Biological: Engerix-B
2 or 3 doses administered intramuscularly in the upper left thigh

Biological: Prevnar13
3 doses administered intramuscularly in the lower left thigh

Biological: Rotarix
2 doses administered orally




Primary Outcome Measures :
  1. Antibody Concentrations for Pertussis Toxoid (Anti-PT), Filamentous Hemagglutinin (Anti-FHA) and Pertactin (Anti-PRN). [ Time Frame: At Month 5, one month after the third dose of the primary vaccination. ]
    Concentrations were expressed as geometric mean concentrations (GMCs) for the following cut-offs:2.693 IU/mL for anti-PT, 2.046 IU/mL for anti-FHA, and 2.187 IU/mL for anti-PRN. The results for the Infanrix hexa Group and Pediarix Group were the primary outcome variables.


Secondary Outcome Measures :
  1. Number of Seropositive Subjects for Anti-PT, Anti-FHA and Anti-PRN. [ Time Frame: At Month 5, one month after the third dose of the primary vaccination. ]
    A seropositive subject was defined as a subject with antibody concentrations above to or equal to (≥) 2.693 IU/mL for anti-PT, 2.046 IU/mL for anti-FHA, and 2.187 IU/mL for anti-PRN.

  2. Number of Seroprotected Subjects Against Tetanus (T). [ Time Frame: At Month 5, one month after the third dose of the primary vaccination. ]
    A seroprotected subject was defined a a subject with antibody concentrations ≥ 0.1 IU/mL.

  3. Number of Seroprotected Subjects Against Diphtheria (D). [ Time Frame: At Month 5, one month after the third dose of the primary vaccination. ]
    A seroprotected subject was defined a a subject with antibody concentrations ≥ 0.1 IU/mL.

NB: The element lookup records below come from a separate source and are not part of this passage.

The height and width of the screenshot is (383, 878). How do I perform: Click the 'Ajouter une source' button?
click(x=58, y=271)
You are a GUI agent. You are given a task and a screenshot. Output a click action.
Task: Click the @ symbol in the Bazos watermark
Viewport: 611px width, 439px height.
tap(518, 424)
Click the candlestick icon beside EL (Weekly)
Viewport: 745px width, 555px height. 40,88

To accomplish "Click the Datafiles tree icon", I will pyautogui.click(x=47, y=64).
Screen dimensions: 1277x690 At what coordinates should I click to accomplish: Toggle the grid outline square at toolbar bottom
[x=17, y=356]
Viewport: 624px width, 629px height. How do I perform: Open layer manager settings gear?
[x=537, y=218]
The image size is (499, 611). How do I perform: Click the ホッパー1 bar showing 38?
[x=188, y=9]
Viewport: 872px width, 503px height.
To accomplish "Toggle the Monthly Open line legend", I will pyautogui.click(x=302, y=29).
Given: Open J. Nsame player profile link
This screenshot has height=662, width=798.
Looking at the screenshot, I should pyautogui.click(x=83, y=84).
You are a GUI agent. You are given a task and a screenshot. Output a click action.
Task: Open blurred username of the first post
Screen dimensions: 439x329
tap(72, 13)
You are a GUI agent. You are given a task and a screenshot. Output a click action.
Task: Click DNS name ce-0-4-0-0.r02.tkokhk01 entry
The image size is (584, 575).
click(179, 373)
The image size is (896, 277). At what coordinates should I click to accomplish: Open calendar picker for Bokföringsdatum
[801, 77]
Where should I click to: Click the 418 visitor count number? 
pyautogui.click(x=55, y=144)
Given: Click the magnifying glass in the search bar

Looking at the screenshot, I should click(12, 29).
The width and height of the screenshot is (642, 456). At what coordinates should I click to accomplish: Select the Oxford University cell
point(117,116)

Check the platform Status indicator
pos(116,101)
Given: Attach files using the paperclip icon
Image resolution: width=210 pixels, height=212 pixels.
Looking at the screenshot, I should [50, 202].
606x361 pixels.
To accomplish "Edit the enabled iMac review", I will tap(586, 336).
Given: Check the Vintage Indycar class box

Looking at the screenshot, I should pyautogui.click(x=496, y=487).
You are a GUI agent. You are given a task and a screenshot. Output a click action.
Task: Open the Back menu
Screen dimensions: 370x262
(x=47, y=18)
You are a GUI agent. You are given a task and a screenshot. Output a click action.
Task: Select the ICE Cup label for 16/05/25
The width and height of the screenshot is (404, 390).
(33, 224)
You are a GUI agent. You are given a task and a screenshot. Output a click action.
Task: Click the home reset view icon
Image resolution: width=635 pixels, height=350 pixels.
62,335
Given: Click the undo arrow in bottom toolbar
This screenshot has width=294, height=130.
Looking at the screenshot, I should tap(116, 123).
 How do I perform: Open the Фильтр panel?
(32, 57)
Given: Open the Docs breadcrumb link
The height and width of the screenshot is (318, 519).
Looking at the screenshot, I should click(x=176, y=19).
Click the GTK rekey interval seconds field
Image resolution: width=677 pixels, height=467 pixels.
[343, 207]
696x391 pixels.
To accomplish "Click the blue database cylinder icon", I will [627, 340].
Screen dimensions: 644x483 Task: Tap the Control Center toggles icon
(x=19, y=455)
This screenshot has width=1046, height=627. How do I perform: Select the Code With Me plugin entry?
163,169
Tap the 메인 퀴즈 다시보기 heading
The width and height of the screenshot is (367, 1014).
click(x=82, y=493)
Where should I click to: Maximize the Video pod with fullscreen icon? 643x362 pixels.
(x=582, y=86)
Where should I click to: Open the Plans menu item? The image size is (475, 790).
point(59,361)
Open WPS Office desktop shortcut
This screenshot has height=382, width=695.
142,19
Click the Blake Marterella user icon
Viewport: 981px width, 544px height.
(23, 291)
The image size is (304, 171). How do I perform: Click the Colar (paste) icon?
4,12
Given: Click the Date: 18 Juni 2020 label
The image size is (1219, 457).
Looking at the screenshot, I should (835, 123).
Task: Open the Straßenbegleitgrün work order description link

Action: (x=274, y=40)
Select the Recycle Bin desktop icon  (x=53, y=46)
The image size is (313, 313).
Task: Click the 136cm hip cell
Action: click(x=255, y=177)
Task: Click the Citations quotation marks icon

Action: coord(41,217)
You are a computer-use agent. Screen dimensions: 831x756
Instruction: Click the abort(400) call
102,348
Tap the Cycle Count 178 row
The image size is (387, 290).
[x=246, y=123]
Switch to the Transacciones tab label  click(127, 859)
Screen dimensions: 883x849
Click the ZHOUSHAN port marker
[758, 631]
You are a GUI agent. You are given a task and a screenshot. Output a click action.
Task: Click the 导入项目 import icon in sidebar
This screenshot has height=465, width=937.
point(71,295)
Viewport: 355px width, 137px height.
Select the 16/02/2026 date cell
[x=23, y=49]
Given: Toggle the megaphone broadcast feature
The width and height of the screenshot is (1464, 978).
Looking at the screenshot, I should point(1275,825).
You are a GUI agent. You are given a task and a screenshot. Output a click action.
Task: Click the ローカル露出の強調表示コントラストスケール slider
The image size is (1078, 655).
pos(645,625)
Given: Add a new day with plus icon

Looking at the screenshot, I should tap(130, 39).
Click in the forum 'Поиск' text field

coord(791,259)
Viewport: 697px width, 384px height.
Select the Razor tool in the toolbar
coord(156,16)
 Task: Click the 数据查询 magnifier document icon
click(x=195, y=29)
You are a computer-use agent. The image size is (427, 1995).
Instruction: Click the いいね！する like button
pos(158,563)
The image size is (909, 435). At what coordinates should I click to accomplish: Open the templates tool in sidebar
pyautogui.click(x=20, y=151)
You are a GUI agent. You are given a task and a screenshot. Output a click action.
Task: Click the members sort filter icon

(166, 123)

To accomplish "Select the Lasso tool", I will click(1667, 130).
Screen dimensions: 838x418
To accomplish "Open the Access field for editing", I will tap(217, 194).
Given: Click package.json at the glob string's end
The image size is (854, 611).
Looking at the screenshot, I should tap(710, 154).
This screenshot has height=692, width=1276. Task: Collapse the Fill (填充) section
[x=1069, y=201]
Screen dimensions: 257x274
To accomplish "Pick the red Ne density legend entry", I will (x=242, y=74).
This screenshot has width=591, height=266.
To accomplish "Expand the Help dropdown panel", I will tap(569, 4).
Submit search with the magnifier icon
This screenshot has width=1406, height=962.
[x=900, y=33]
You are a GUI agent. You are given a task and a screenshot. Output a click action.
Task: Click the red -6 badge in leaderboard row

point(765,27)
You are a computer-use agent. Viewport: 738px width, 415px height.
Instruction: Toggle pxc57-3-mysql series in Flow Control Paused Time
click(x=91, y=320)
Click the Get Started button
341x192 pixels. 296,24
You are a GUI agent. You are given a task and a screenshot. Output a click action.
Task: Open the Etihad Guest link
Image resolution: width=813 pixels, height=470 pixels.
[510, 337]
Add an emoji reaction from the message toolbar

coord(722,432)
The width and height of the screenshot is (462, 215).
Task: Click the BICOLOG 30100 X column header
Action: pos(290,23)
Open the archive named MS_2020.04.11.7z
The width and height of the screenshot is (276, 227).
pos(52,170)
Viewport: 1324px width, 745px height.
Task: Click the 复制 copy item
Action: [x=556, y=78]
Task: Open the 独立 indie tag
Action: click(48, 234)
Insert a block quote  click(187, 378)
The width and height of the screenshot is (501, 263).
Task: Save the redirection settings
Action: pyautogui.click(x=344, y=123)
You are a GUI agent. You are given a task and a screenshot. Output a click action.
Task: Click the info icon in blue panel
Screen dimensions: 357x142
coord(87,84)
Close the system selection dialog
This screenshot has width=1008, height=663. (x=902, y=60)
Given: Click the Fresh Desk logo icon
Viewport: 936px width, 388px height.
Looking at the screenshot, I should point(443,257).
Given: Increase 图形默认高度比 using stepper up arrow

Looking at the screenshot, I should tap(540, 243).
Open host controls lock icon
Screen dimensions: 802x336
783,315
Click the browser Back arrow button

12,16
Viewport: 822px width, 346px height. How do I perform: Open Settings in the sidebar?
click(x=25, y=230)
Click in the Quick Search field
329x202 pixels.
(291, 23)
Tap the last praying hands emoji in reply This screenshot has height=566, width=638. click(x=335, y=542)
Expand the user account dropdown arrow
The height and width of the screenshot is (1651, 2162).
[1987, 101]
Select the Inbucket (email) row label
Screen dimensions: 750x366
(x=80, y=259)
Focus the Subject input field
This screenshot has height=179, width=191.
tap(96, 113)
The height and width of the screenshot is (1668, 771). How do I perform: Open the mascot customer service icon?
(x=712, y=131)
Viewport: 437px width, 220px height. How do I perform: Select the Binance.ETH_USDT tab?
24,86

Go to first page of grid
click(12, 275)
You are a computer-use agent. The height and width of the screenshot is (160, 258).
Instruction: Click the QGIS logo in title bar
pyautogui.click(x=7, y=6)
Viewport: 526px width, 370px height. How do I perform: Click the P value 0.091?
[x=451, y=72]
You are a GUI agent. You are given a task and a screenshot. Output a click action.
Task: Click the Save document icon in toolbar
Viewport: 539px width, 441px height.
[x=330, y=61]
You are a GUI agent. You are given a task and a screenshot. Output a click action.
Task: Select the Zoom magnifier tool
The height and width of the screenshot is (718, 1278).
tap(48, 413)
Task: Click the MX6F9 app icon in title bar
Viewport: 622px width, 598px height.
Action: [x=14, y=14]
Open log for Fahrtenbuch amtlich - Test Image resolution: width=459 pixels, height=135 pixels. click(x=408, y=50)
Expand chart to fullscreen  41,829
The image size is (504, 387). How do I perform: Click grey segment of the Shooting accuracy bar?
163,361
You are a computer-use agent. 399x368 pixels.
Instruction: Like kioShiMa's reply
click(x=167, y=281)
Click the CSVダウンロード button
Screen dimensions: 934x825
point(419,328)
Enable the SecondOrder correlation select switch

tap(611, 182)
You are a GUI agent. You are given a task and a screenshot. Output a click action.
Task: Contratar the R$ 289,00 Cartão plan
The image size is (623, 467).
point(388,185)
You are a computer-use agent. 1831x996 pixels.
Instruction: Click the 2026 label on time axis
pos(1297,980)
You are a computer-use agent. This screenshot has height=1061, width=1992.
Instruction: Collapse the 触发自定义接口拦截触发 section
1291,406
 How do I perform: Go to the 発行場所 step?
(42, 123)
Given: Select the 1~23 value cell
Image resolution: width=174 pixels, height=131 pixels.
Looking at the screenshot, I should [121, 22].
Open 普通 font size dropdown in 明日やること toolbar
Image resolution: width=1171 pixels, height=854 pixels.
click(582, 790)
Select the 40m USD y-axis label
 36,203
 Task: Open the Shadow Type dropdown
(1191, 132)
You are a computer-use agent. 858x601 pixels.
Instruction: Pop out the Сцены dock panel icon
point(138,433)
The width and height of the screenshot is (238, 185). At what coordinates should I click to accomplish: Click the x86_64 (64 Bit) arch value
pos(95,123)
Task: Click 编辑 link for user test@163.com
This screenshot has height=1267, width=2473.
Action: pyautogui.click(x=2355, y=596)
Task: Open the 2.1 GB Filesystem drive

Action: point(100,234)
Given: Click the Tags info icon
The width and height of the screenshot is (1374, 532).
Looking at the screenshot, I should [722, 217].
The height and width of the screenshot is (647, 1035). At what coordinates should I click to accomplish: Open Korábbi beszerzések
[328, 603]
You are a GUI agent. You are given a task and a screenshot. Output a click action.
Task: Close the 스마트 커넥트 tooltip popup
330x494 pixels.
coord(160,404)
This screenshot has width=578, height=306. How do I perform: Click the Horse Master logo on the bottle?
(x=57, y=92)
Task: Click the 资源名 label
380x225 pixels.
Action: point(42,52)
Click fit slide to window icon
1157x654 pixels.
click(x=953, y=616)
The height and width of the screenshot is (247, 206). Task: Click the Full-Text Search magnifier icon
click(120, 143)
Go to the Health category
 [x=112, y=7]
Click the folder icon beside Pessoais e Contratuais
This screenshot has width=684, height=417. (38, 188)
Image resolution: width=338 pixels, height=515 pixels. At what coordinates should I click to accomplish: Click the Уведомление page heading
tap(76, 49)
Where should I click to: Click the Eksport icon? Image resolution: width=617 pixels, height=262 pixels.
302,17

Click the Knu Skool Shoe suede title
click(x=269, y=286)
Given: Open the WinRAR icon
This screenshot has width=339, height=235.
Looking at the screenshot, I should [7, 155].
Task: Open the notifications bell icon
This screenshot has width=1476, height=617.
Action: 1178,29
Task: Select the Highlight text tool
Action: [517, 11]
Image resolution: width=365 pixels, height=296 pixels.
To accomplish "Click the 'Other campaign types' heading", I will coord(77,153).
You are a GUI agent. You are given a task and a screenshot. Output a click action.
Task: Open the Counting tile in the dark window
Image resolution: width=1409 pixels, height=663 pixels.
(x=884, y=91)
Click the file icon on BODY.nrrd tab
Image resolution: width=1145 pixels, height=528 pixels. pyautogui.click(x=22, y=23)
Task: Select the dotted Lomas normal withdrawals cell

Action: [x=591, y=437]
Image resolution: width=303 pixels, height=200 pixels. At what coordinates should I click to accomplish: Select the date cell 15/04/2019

  4. Antibody Concentrations for Anti-T. [ Time Frame: At Month 5, one month after the third dose of the primary vaccination ]
    Concentrations were expressed as GMCs for the seroprotection cut-off of 0.1 IU/mL.

  5. Antibody Concentrations for Anti-D. [ Time Frame: At Month 5, one month after the third dose of the primary vaccination ]
    Concentrations were expressed as GMCs for the seroprotection cut-off of 0.1 IU/mL.

  6. Number of Seroprotected Subjects Against Anti-polio Types 1, 2 and 3. [ Time Frame: At Month 5, one month after the third dose of the primary vaccination ]
    A seroprotected subject was defined as a subject with anti-polio types 1, 2 and 3 titres ≥ 8 dilution.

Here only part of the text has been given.